Of Linux I've seen SUSE, RHEL, and Ubuntu widely used. I've seen deliveries of Sun Servers with Solaris installed that were wiped to be replaced with Linux.
On the Windows side, I've seen environments where it's Windows Server heavy require drastically more resources to maintain, but that's another conversation.
Of course this is all anecdotal as I've also never seen anyone deploy OSX Server in any capacity :)
What I really think it is, is people use what they are familiar with or what they can get support for. Solaris has disappeared mostly from the desktop, so people are less familiar.
Hell the last time I tried to experiment with OpenSolaris I couldn't get it booted in VMware (graphical corruption), so I never had a chance to get familar with it myself.
To bad too, DTrace and ZFS always sounded fantastic.
I've also never seen anyone deploy OSX Server in any capacity
I've done it, but it wasn't very pretty. Well, I mean the admin tools are a pretty GUI, but underneath it is all a BSD, but instead of being able to upgrade components, you're tied to a vendor that doesn't really update things that way. For example, I had 2 G5 Xserves running 10.3 (Panther) and one Intel Xserve running 10.4 (Tiger). Unfortunately upgrading the version of Python or MySQL on the systems was a royal pain in the ass. Custom configurations is also odd, because they do a lot of custom stuff to the point that it isn't quite a *nix. But if you run off the shelf things designed for a Mac Server or need to use one of the Core Media frameworks they would be good. However, for typical web stuff, they really aren't that good of a server. Great hardware though... I'd love to rip out the Mac OS and put Linux of them.
To put this back into context for the post, OSX Server is probably deployed less often than Solaris.
My last job, about 80% of the systems were Solaris, 15% AIX and 5% Linux/Windows. Granted, this was a large financial institution.
The place prior to that was about 90% OpenBSD, 10% Arch Linux. A startup.

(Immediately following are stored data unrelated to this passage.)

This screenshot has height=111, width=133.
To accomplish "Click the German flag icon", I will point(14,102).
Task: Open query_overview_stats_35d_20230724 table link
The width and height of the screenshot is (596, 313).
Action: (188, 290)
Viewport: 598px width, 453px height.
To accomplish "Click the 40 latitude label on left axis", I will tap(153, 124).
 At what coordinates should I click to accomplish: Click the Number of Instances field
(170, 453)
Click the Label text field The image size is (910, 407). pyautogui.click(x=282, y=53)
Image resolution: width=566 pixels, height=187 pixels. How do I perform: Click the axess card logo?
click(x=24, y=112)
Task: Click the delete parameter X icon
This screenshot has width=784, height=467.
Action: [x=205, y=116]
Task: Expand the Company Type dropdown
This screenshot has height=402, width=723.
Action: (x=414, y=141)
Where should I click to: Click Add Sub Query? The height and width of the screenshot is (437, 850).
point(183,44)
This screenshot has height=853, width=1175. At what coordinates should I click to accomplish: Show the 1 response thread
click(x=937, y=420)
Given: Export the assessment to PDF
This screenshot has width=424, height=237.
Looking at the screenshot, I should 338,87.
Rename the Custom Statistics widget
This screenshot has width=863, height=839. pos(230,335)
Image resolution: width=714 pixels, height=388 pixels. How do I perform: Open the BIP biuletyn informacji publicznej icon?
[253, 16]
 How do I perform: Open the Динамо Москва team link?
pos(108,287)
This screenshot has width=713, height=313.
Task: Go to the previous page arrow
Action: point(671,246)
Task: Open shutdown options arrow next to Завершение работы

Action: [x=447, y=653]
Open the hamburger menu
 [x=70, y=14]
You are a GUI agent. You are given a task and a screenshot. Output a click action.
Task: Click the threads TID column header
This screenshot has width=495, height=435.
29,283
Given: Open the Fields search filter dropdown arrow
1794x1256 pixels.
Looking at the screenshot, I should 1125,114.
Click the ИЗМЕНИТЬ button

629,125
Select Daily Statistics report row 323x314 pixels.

And before that, probably about 25% Linux, 40% Windows, and the rest were a good balance of AIX and Solaris, at a community college. For what it's worth, the college was using Solaris for students to play on, and Sun curriculum for "UNIX" courses, with the thought that students could go get Sun Certified when they're done with the class; and if they did so, wouldn't need to take the final exam. I'm not sure that'll be an option in the future.
I'm using Nexenta (Debian/Ubuntu-based userland on OpenSolaris kernel) for my home NAS, primarily because of ZFS. Works well enough, but of course it's not a production server.
Personally, I use Linux servers, but at work we still buy and use Solaris 10 on Sun boxes. Yes, 90% of the databases we access are Oracle. Yes it's very enterprisey.
But, on the flip side (and I say this as someone who learned Unix on SunOS 2.6 in 1998 - I still type ps -ef, and as a Joyent user, though tcsh has given way to bash in my finger memory) - Solaris really is an edge operating system for the masses, somewhat more akin to AIX. Pretty much the common (server) OS for the masses is Linux, with Open/Free/NetBSD making up the majority of those not going with Windows.
The only people I know using Solaris these days (and this is just an anecdote, so be gentle :-) are people running Oracle or other environments that need to be enterprise robust on vertically scaled system, people using sparc gear, or people who have a legacy investment in Solaris. This is sad - as few as five years ago, Solaris was still a popular choice for new companies - the OS was just so rock solid stable.
I'd love to hear a YC survey on OS choices for server backends - my bet is 50%+ on Linux/BSD, less than 10% Solaris.
I'm wondering what percentage of the remaining 40% is Windows, and if AIX ever gets a vote. I'm presuming HPUX is not chosen for new companies any more, and I fervently pray that everyone steers clear of SCO.